[What is needed]
Start the copy at the line containing "Screen dimensions: 413x579" and run it through the last line of the records. Repeat each line exactly; omit pictures.
-------- Given data --------
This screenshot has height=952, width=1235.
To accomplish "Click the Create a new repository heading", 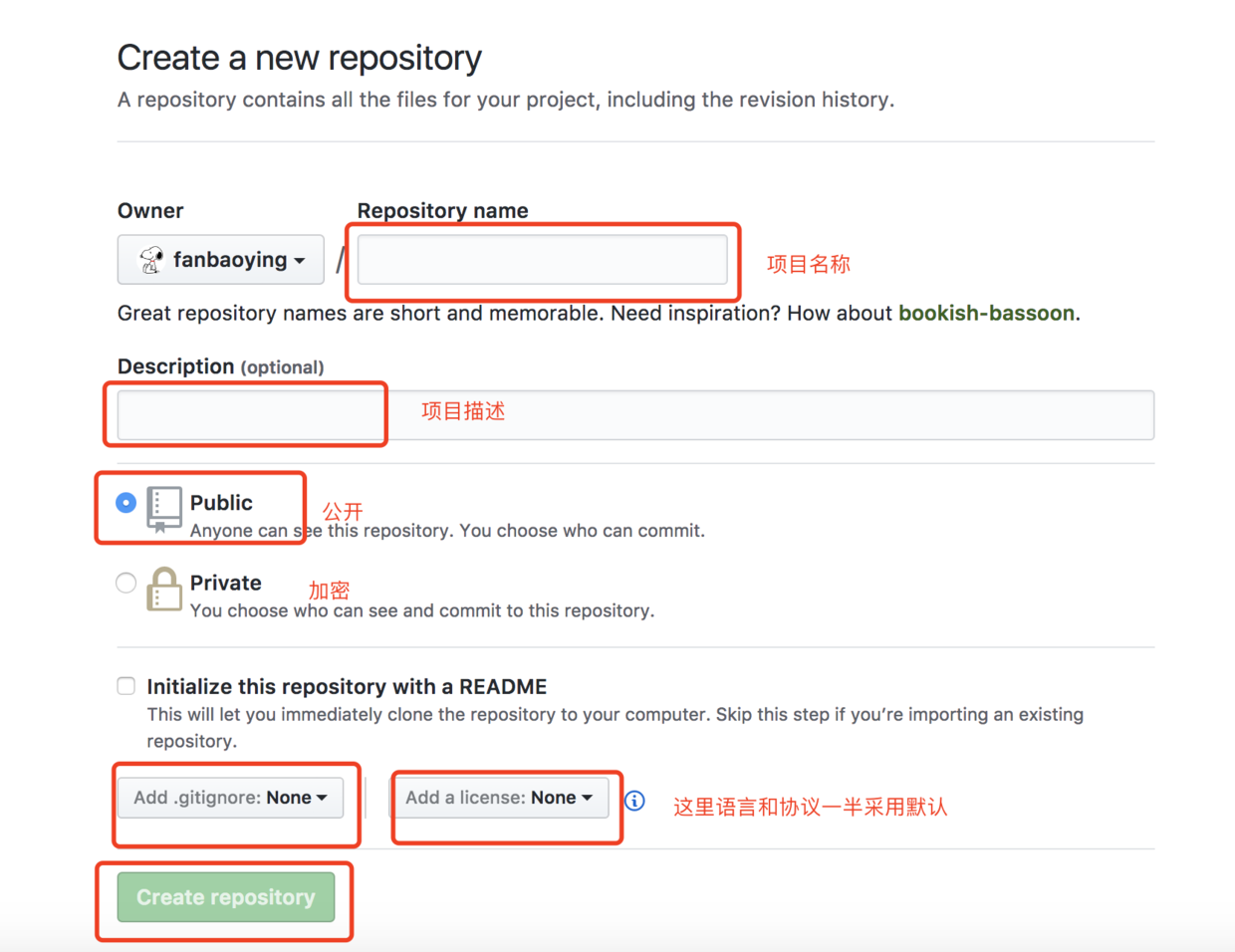I will tap(299, 58).
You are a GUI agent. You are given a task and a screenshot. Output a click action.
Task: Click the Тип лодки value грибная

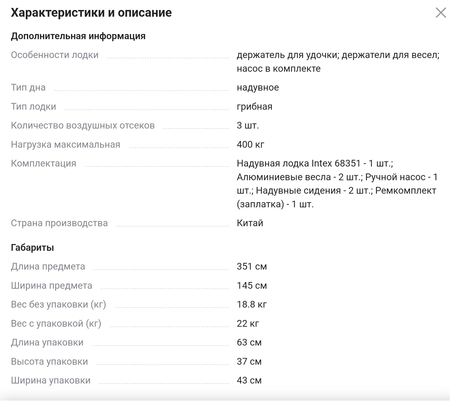tap(254, 107)
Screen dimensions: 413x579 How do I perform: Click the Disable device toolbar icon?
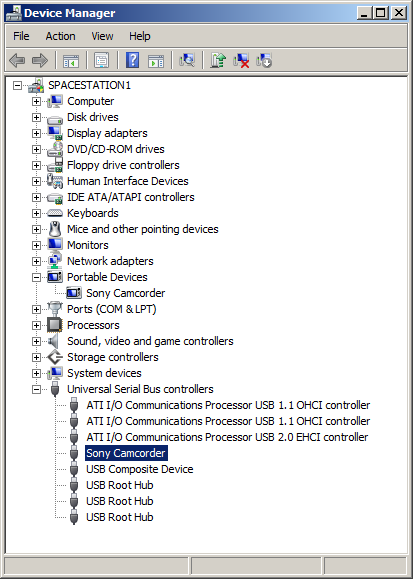[264, 60]
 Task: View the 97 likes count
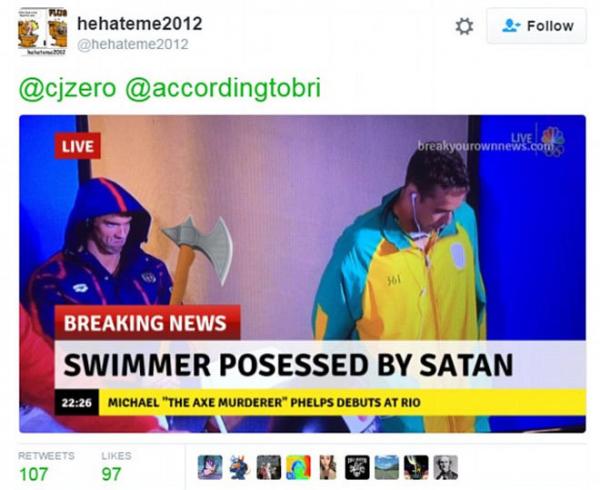pyautogui.click(x=111, y=474)
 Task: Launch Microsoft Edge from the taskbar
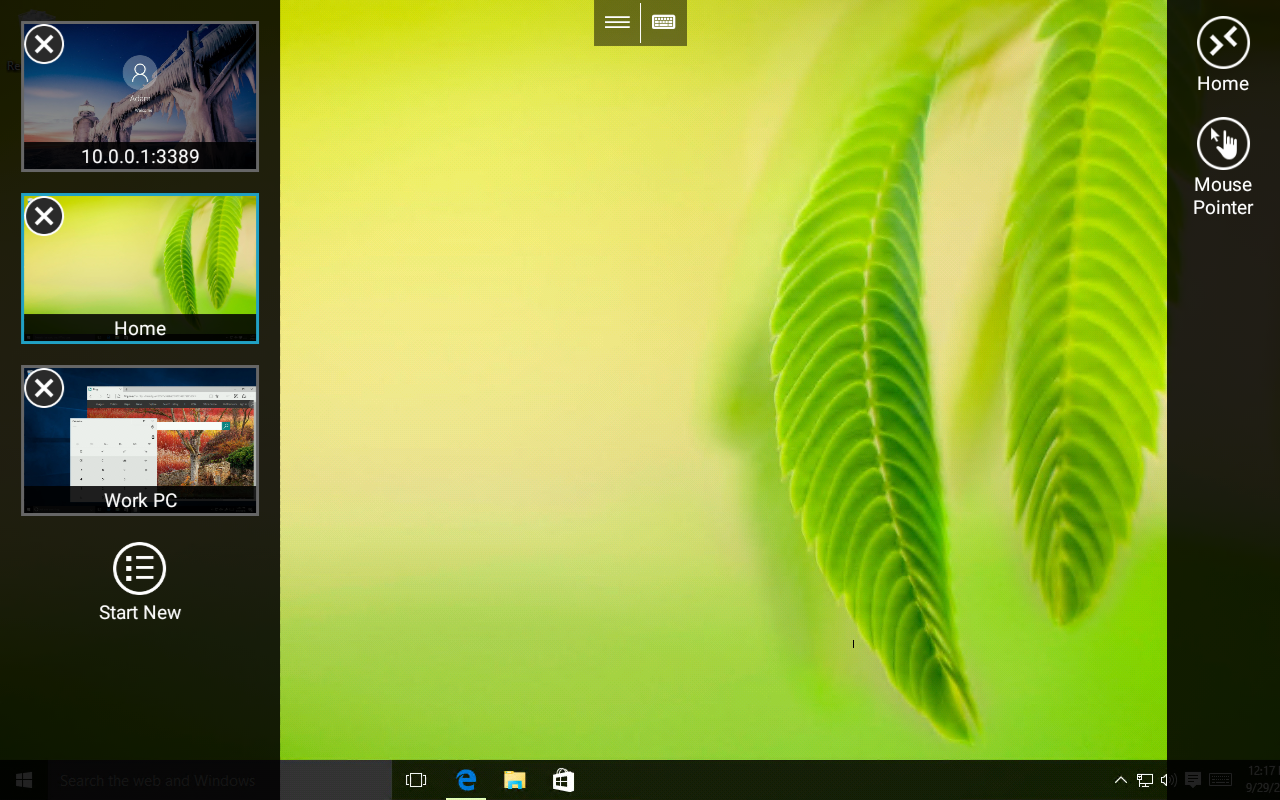[x=465, y=779]
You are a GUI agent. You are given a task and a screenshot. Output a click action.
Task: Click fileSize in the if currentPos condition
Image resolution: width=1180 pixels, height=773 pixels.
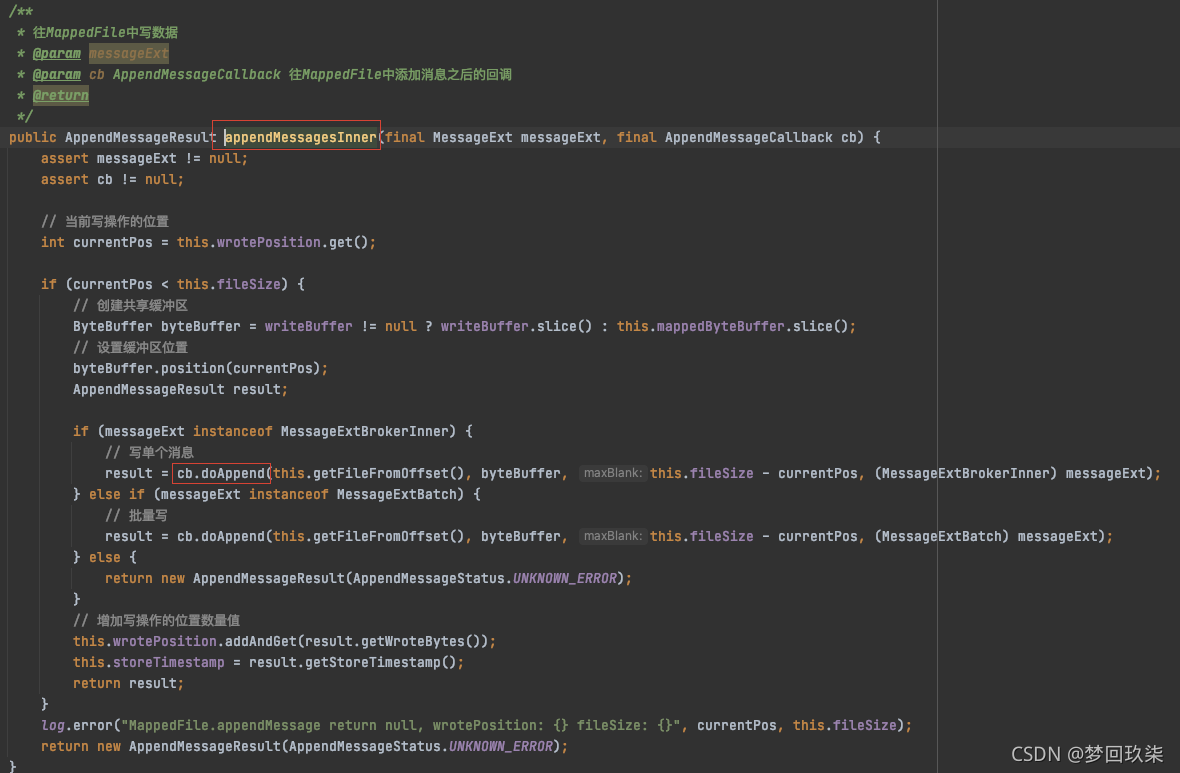(x=249, y=284)
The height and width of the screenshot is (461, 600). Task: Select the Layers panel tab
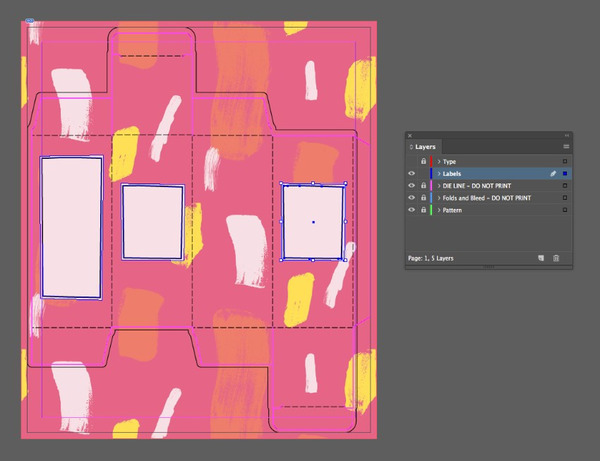(x=426, y=147)
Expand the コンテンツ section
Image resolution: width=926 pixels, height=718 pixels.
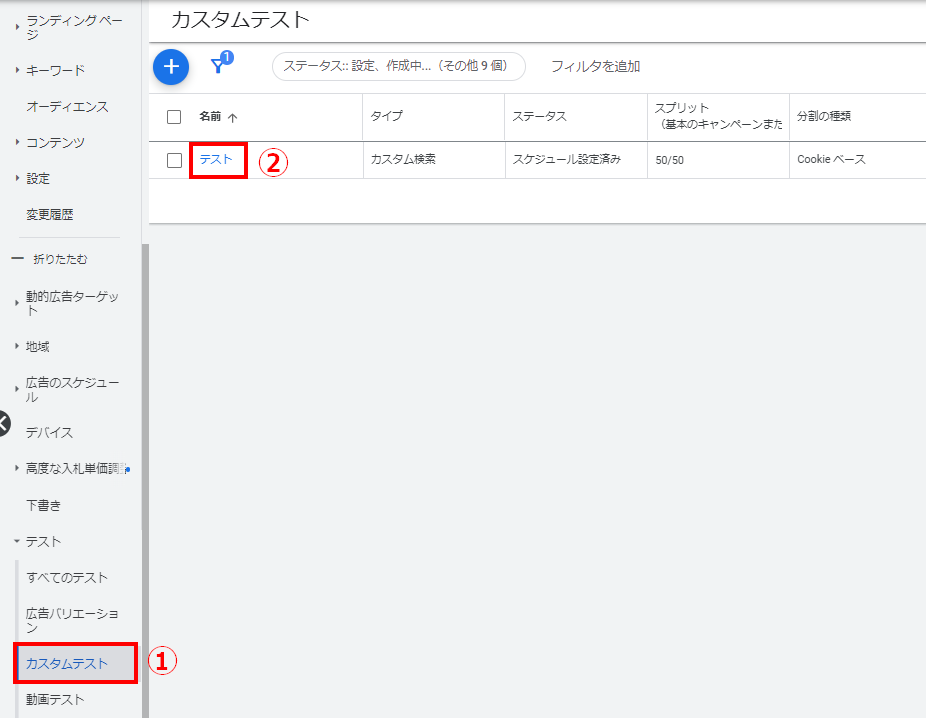[x=55, y=142]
--------
[Expected output]
Screen dimensions: 413x579 How do I perform: Click the Disable device toolbar icon?
[264, 60]
 Task: View the 97 likes count
pyautogui.click(x=111, y=474)
 Task: Launch Microsoft Edge from the taskbar
[x=465, y=779]
You are a GUI agent. You are given a task and a screenshot. Output a click action.
Task: Click fileSize in the if currentPos condition
Image resolution: width=1180 pixels, height=773 pixels.
(x=249, y=284)
The height and width of the screenshot is (461, 600). Task: Select the Layers panel tab
(x=426, y=147)
Expand the コンテンツ section
Image resolution: width=926 pixels, height=718 pixels.
[x=55, y=142]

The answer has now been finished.